I did it, and it was not good. As a matter of fact, it was probably the most pain I have ever inflicted on myself. EVER. And I do mean E-V-E-R.
And I did it on my lunch break. Here, I'll paint you a mental picture.
But first I'll tell you WHY I was using Green Death on my lunch break. Because I'm sure you think its because I have exceptional oral hygiene, and was just doing my mid day thing. You're only part right. But it was mostly because I had eaten some chili Fritos at work, and my mouth tasted like spicy Mexican poop. Like a mix of corn, peppers, chili powder and poop. Gross. I was at my mothers for my lunch break because being the kind soul that I am, I go to let their dogs out everyday rather than going to get myself some lunch. Don't feel bad for me, I could stand to miss a meal or two. I'm a bit hefty....OK, OK....I'm a chunky butt. Don't judge.
I was at my mothers, therefore I was obviously without my own toothbrush. I usually keep one in my car, but had recently traded it out and forgot to replace it. Hence the reason for the Green Death. I use the shit every freaking day, so this should not have been the train wreck that it was. I am SO glad I was alone. Awful.
So, I take my swig of Green Death and something went terribly awry. I somehow, and please don't ask me HOW because I DON'T FUCKING KNOW. (I have analyzed the incident as much as I can stand and STILL cannot figure out how it went down. But it did.) I inhaled approx. 1/2 a mouthful of this minty green death. NO, I did not swallow it. I freaking inhaled that shit. Right into my unsuspecting tar laden lungs. Fuck me sideways. I cant even tell you in a coherent sentence the kind of pain green death causes when sucked directly into your lungs. Do you know whats in that stuff?! I'll tell you!
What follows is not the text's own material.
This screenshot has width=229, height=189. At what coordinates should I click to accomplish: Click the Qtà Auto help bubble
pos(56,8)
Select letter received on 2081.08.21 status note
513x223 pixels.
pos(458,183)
BAD BAD burning painful things like Menthol, which is great to inhale in a cigarette not so much liquid form, Eucalyptol, Methyl salicylate, Thymol and a bunch of other shit. None of which ever, ever, ever needs to be inhaled!
So there I am, alone thankfully because what went down in the minutes after the the fluid hit my lungs was probably the most UN attractive I have been since I was on the operating table after my c-section with my placenta being shoved into a Chinese food container.(Theres some food for thought!!) I was a hot mess! My first reaction was to cough, but I couldn't because I had no air in my lungs, just green death. But I couldn't breath in either. I was drooling, my nose was running, my eyes were running, I was wretching, and making all sorts of horrible noises. And I was in full panic mode. So in absolute girly fashion my hands were waving wildly.
I'm sure you've all inhaled some sort of liquid at one time or another, and its sucks. Now pretend its menthol, gasoline. So much worse. This all lasted 45 seconds, until I could finally get a breath enough to cough, and fuckin A, did I cough. I coughed and couldn't stop coughing. I coughed until I squeaked. And I still couldn't get a real breath in. I managed to get myself together enough to wipe the snot and tears from my face so I could go back to work. But I coughed for about an hour afterwards, and every time I did I tasted Green Death. I think I may be traumatized. Every time I go into the bathroom now, I have flash backs.
I'm afraid of my mouthwash. And I'm fairly certain I have a defective epiglottis. But my lungs are minty fresh!